The Fabians joined the Labour Representation Committee (the foundation of the later Labour Party) on its formation in 1900, and remain in business as part of the Labour Party. The Representation of the People Act 1918 triggered further male voting and substantial female voting allowing the Fabians to play a major role in twentieth century Labour politics. Their embrace of working class enfranchisement seemingly put them on the cusp of radical developments delayed from the nineteenth century but now possible to achieve. Yet the twentieth century provided more questions than answers.
The 2019 election and its effects indicate that the long history of class as a key aspect of British life, and the domination of the class factor in left of centre politics, may both have come to an end. This has not entirely been a bolt out of the blue, though the collapse of the Labour vote in the seats described as the Red Wall at the 2019 election was largely unexpected. Yet long term trends weakening class voting had been described as early as 1983 – by Crewe and Sarlvik in Decade of Dealignment (1). By the end of the 1970s other commentators including the Marxist Eric Hobsbawm, had commented that class was not looking the dominant political and cultural factor it had been for most of the twentieth century (2).

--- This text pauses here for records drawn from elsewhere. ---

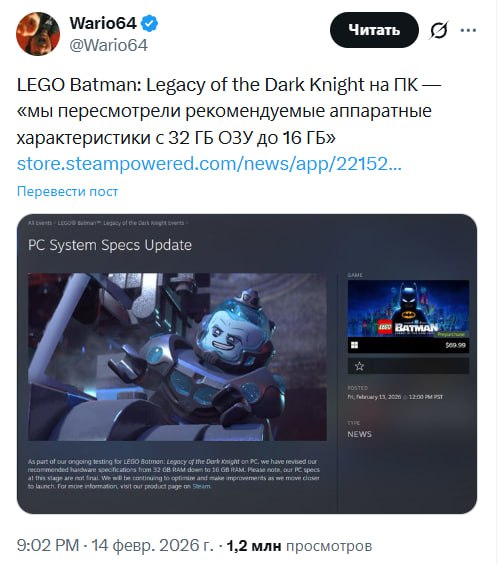Click the Читать follow button

374,30
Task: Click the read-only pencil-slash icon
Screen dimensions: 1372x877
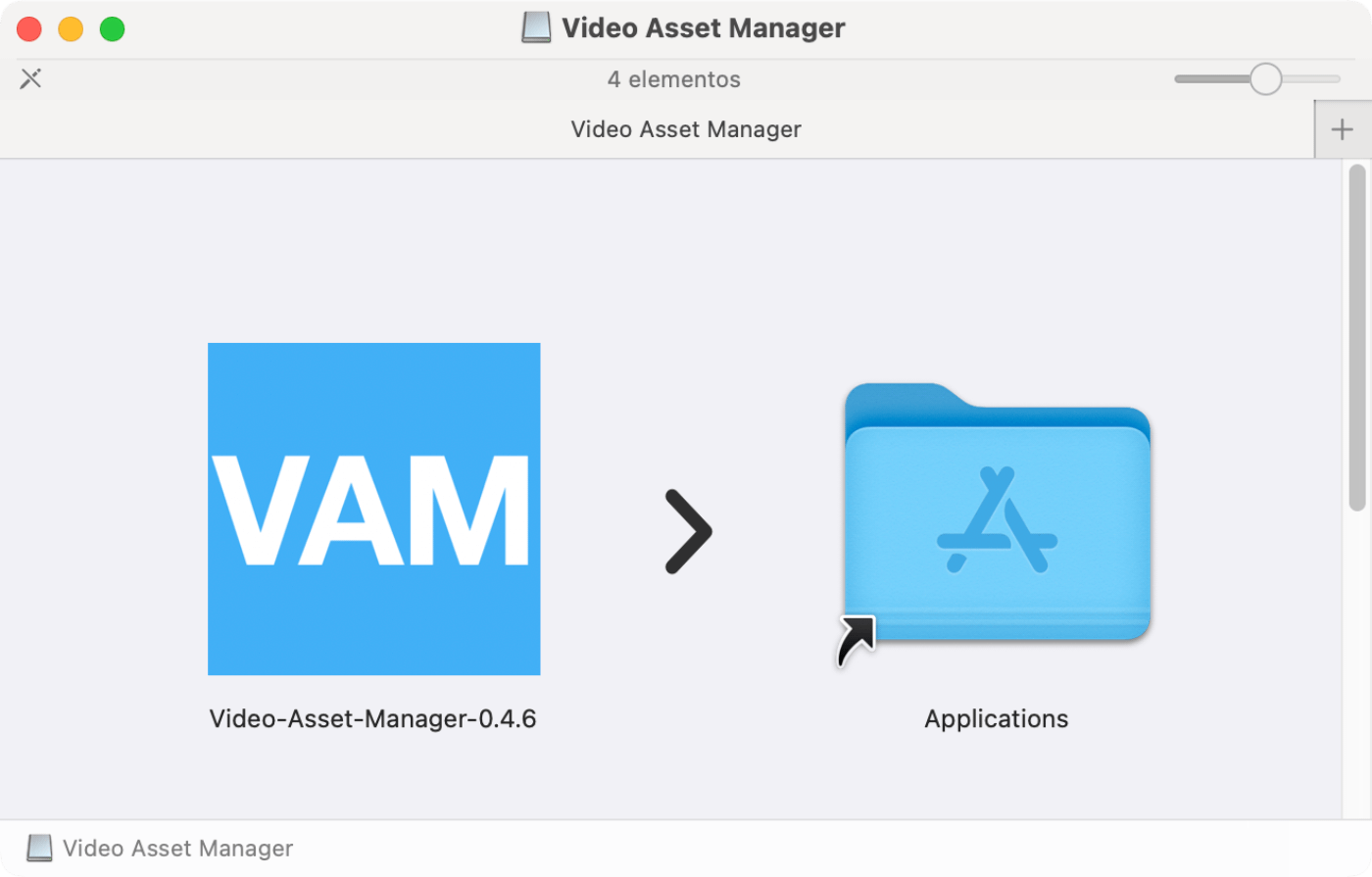Action: click(29, 78)
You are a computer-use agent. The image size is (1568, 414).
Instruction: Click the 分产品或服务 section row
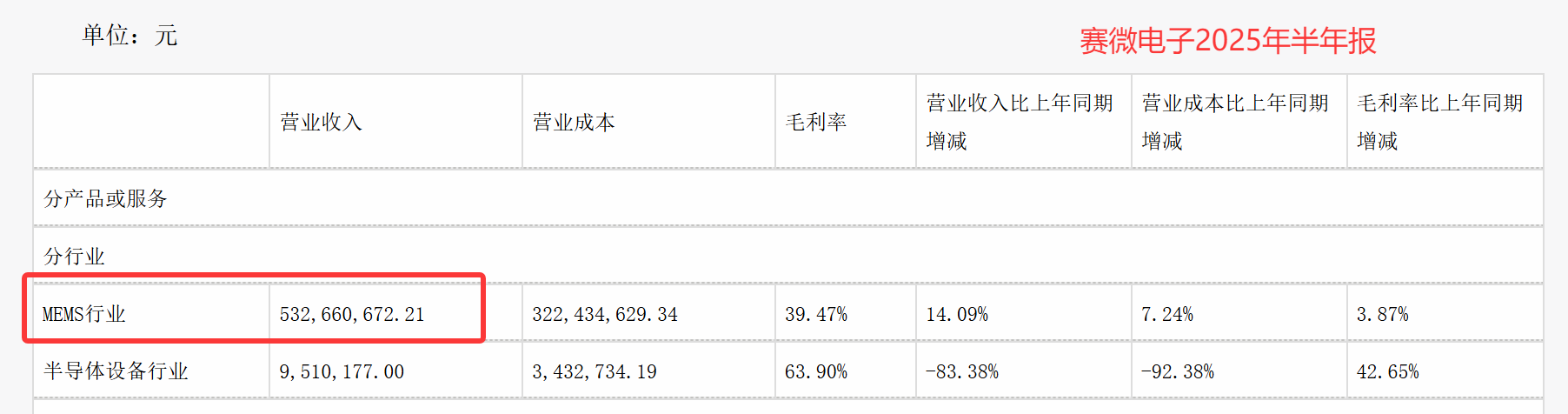click(x=105, y=198)
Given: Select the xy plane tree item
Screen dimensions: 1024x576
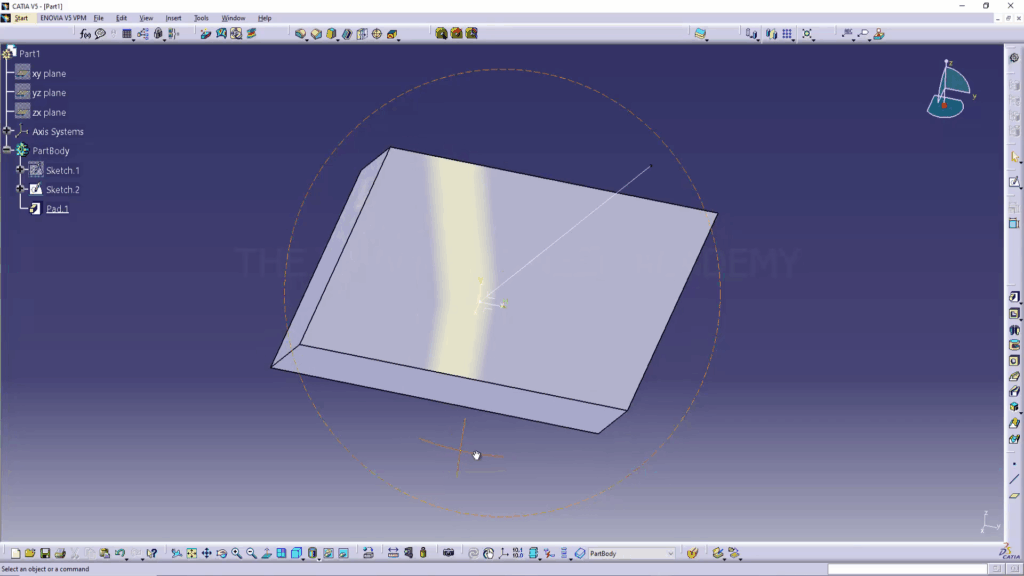Looking at the screenshot, I should click(x=48, y=74).
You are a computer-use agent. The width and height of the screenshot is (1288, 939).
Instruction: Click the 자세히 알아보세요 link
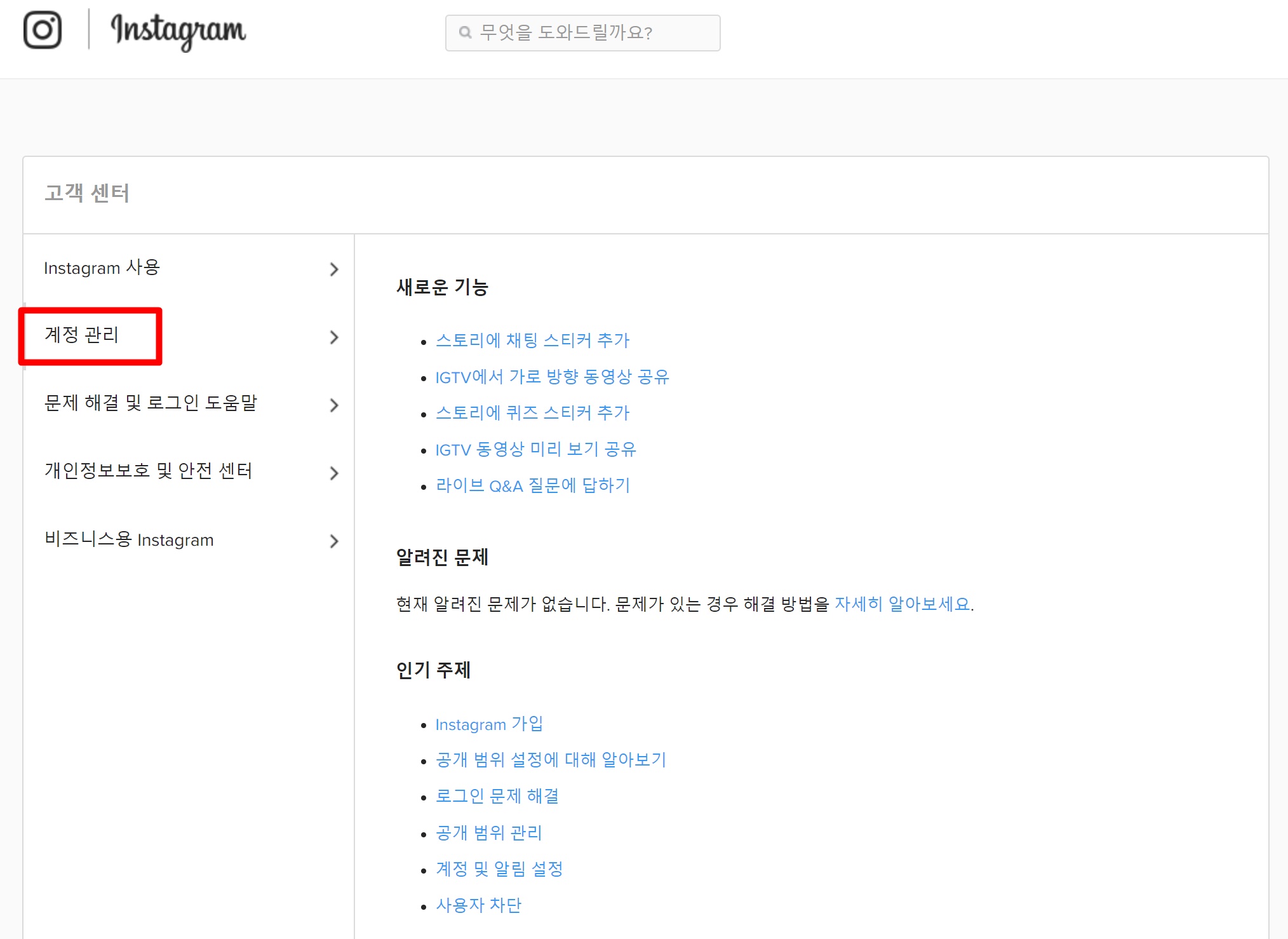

The conclusion that class is no longer the key factor it once was is gaining support though still controversial. But to begin at the beginning, when did class begin to exert an effect? And in what ways? The obvious starting point for England is E P Thompson’s Penguin Classic The Making of the English Working Class, and this is analysed in this paper. If the origin of class in English history can be established, the current debate on the state of class politics may be better brought into focus.
Why the Making?
Thompson was commissioned by the publisher Gollancz in August 1959 to write a book which would be a textbook on working class politics 1790-1921**. Thompson recalled in 1980 that what appeared as the final text was initially designed to be only the first chapter, but he abandoned the 121 year chronology to focus on dealing with little more than the 40 years after 1790 (3). Thompson commented in the famous preface to the original edition published in 1963 that he had drawn upon the researches of his wife, Mrs Dorothy Thompson, but did not say that her own work was research into the Chartists. Presumably he did not go beyond the first chapter of his original commission because if he had written about developments after 1832 he would have been trespassing on her work. The Thompson’s were a partnership in history and politics as well as life.
Thompson’s book essentially ends in 1832 with the Great Reform Bill, the final date in the text being 1835 (4). The original preface sets out the theoretical issues around class consciousness which Thompson deals with in the text, but it is worth noting that in the preface to the 1980 edition he alludes to two specific traditions he was writing against, firstly positivism and secondly the Marxist tradition which held that the working class was a “spontaneous generation of new productive forces” (5). His approach was dominated by his opposition to the Marxist tradition of the British Communist Party (CPGB), which he had left in 1956 after more than a decade in active membership. No one could be a member of the CPGB during the Stalin era without total commitment and the bruising events which led him to resign undoubtedly made him reject much of the base and superstructure theory of traditional Marxism, though he always regarded himself as a Marxist historian.